2By Case Assessment Direction dated October 22, 2015, this matter was referred for a summary hearing. The summary hearing proceeded by teleconference on February 17, 2016, at which time I heard the parties’ oral submissions. I also have reviewed and considered the written submissions and materials filed by the parties for the purpose of the summary hearing.
Background
3In my view, the allegation raised in this case is really quite straightforward. The events at issue in this proceeding relate to the recent contest for the leadership of the provincial Progressive Conservative party. The applicant was a volunteer scrutineer for the Patrick Brown campaign, and attended for this purpose on May 3, 2015 at a polling station for the provincial ridings of Willowdale and York Centre. The respondent was the assistant returning officer for the York Centre polling station.
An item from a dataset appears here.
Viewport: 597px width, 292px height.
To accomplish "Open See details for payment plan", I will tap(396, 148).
4The applicant alleges that he experienced discrimination by the respondent because of disability when he was asked by the respondent to leave the polling station shortly after he asked why the polling station was not accessible. I appreciate that the respondent and the chief returning officer for the York Centre riding have filed statements saying that the applicant was not asked to leave the polling station, but rather state that an issue was raised with a representative of the Patrick Brown campaign as to the number of scrutineers it was allowed to have. The respondent states that it was the Brown campaign representative who made the decision as to which of the scrutineers to remove. That, however, is an issue of credibility between the parties that would need to be decided on the basis of oral evidence at an in-person hearing, and is not something to be determined at a summary hearing.
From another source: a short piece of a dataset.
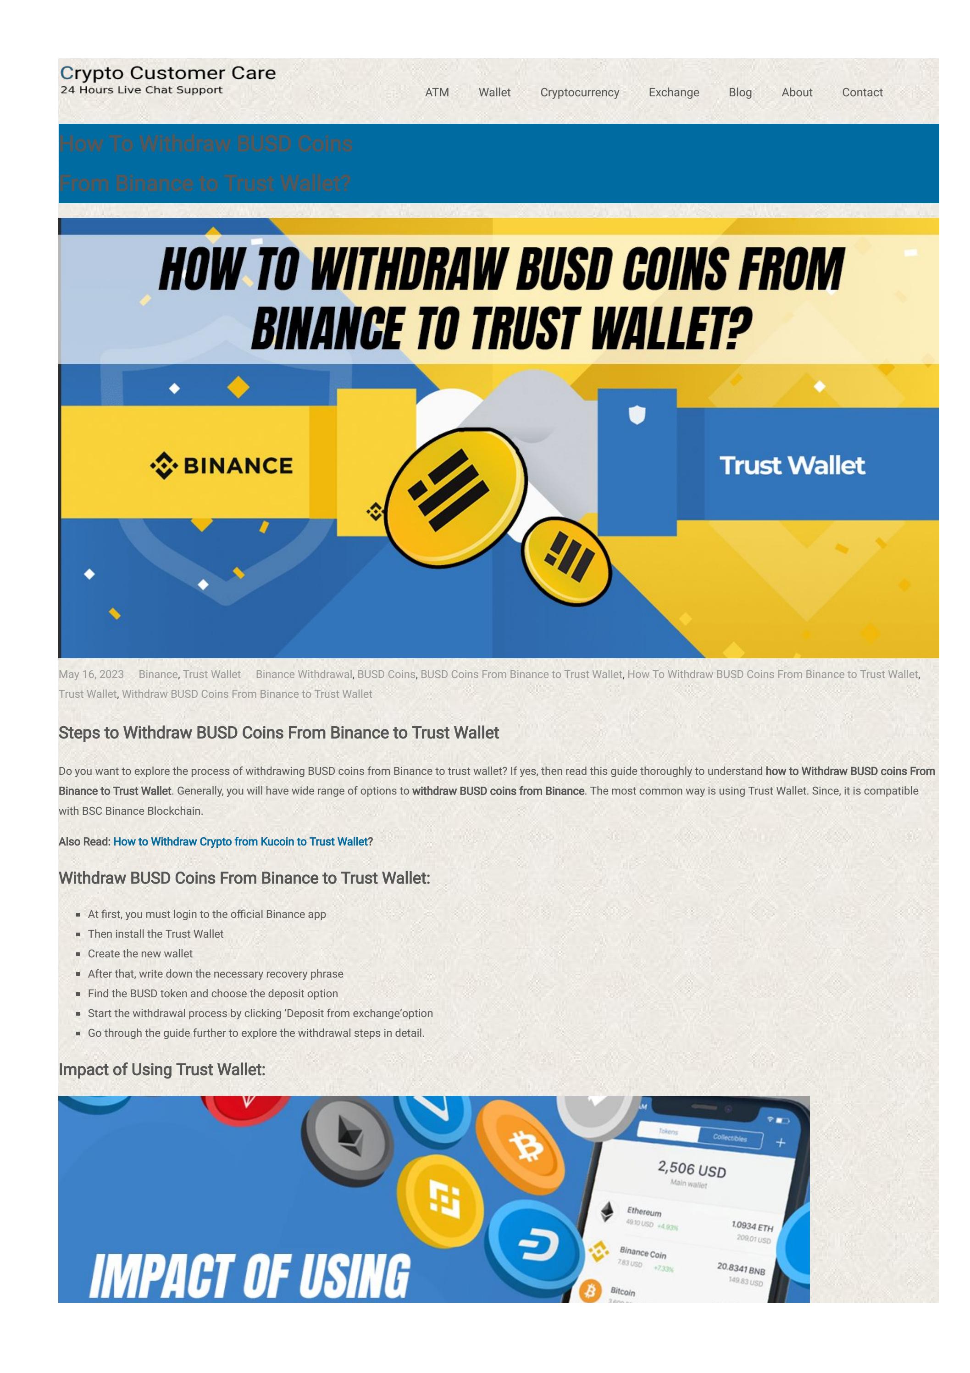
Task: Click the Blog menu item
Action: [x=739, y=92]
5Rather, in my view, the issues for consideration at the summary hearing stage are: (1) whether the applicant’s allegation, even if true, falls within one of the areas covered by the Code; and (2) whether, on the basis of the applicant’s allegation, he can establish a link to the protected ground of disability under the Code.
6I will address each of these issues in turn.
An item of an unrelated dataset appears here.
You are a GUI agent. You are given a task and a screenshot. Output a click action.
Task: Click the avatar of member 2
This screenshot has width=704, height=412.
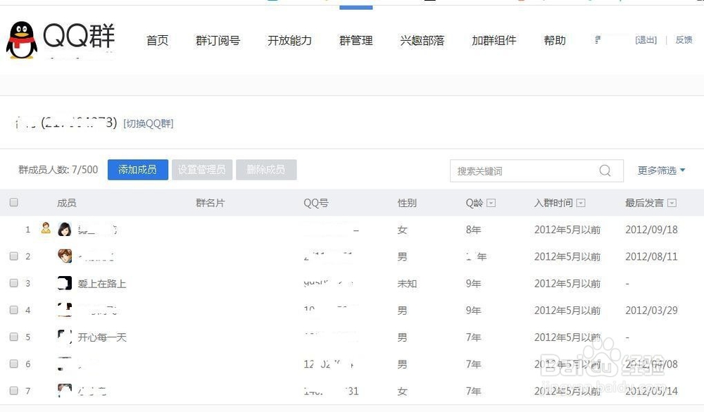pos(65,256)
Is there no reasonable prospect that the applicant can establish a link to a protected area covered by the Code?
7The first issue for me to consider at the summary hearing stage is whether there is no reasonable prospect that the applicant can establish a link to a protected area covered by the Code. The applicant has alleged discrimination “with respect to services, goods and facilities” within the meaning of s. 1 of the Code, and also has alleged discrimination “with respect to employment” within the meaning of s. 5(1) of the Code. While the Application also raised an allegation of “harassment” by the respondent in violation of s. 5(2) of the Code, it is clear in this case that the applicant’s allegation does not support that the respondent engaged in a “course of conduct” which is a required element of the definition of “harassment”.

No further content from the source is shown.